Un'attrice famigliare e rassicurante

Ma Blanca è anche l’occasione per conoscere ulteriormente meglio chi è Maria Chiara Giannetta dietro le quinte, fuori dal set, nel privato, piena di interessi e valori: lo sconfinato amore per il tennis, pure da praticante, scoperto grazie alla lettura di Open e della figura di Agassi, del tifo per Matteo Berrettini, del cinema di Bong Joon-ho, Oscar per Parasite, delle letture di Philip Roth, del bisogno di riconnettersi il più possibile alla “sua” Puglia (lei è nata a Foggia, ndr), stando tra la famiglia e gli amici di sempre, abbracciando battaglie sociale, esponendosi, senza mai tirarsi indietro.
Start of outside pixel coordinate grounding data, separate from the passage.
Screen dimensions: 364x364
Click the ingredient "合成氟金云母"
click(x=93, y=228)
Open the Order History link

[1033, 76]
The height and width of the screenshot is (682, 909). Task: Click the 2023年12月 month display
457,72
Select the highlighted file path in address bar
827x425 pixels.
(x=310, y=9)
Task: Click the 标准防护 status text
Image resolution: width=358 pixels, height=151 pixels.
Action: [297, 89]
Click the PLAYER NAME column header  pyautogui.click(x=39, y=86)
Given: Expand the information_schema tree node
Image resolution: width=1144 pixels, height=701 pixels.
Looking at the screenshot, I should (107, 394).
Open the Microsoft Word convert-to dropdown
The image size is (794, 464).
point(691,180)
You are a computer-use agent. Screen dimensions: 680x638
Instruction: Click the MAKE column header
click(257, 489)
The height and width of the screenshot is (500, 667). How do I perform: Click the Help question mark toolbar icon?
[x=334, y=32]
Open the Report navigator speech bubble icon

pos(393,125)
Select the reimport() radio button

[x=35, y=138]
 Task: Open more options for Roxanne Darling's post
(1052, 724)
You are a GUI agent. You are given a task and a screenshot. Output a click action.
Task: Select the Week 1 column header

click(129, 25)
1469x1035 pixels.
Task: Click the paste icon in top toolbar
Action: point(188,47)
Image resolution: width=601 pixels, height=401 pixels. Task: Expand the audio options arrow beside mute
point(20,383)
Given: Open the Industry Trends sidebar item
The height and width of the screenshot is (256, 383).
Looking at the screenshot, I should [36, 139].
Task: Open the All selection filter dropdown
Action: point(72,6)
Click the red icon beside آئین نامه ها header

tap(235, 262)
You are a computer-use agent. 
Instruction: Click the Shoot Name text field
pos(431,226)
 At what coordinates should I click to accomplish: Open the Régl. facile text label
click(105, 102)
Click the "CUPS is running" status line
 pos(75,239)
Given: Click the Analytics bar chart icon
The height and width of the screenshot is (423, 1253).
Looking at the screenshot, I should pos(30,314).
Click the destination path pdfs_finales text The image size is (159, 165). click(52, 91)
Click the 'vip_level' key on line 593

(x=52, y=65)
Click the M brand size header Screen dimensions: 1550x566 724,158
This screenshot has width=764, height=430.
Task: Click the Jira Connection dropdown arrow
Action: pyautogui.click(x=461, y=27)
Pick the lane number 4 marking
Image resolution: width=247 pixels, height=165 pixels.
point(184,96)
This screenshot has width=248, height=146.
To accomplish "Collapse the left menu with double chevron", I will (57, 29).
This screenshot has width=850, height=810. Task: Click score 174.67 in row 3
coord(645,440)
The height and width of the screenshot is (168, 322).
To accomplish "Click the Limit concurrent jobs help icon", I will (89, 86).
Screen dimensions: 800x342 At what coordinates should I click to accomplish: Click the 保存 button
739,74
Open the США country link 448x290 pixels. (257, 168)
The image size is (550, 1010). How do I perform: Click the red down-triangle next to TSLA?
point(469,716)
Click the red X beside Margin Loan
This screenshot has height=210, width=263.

Insomma una donna, diventata ormai attrice famigliare e rassicurante per molti spettatori, non solo per la sua modernità ed empatia, proprio per quella capacità di essere appunto onnivora, mai scontata, votata semmai a guardare le cose con stupore, e che si riflette nelle sue scelte professionali.

Una carriera cominciata presto, passata dal Centro Sperimentale di Roma, che l’ha vista calcare prima il palcoscenico, per poi, nel 2016, debuttare sia sul piccolo che grande schermo: ne La ragazza del mondo di Marco Danieli, accanto a Sara Serraiocco e Michele Riondino, e parallelamente nelle miniserie Baciato da sole e L’Allieva. Passaggi, tappe, che però l’hanno proiettata poco dopo a ruoli sempre più in crescita e cruciali, Un passo dal cielo, Che Dio ci aiuti, fino al Capitano dei Carabinieri, Anna Olivieri, in Don Matteo, e che tutt’ora sta girando al fianco della new entry Raoul Bova, suo partner nel recente Buongiorno, mamma!.

«Quello che non conosco talvolta può far paura, nella recitazione, come nella vita, ecco perché bisogna cercare di avvicinarcisi con curiosità, perché ti può solo arricchire. Blanca, a livello di percorso, è un obiettivo che non mi aspettavo che arrivasse, importante da tutti i punti di vista. Mi ha avvicinato moltissimo a me stessa».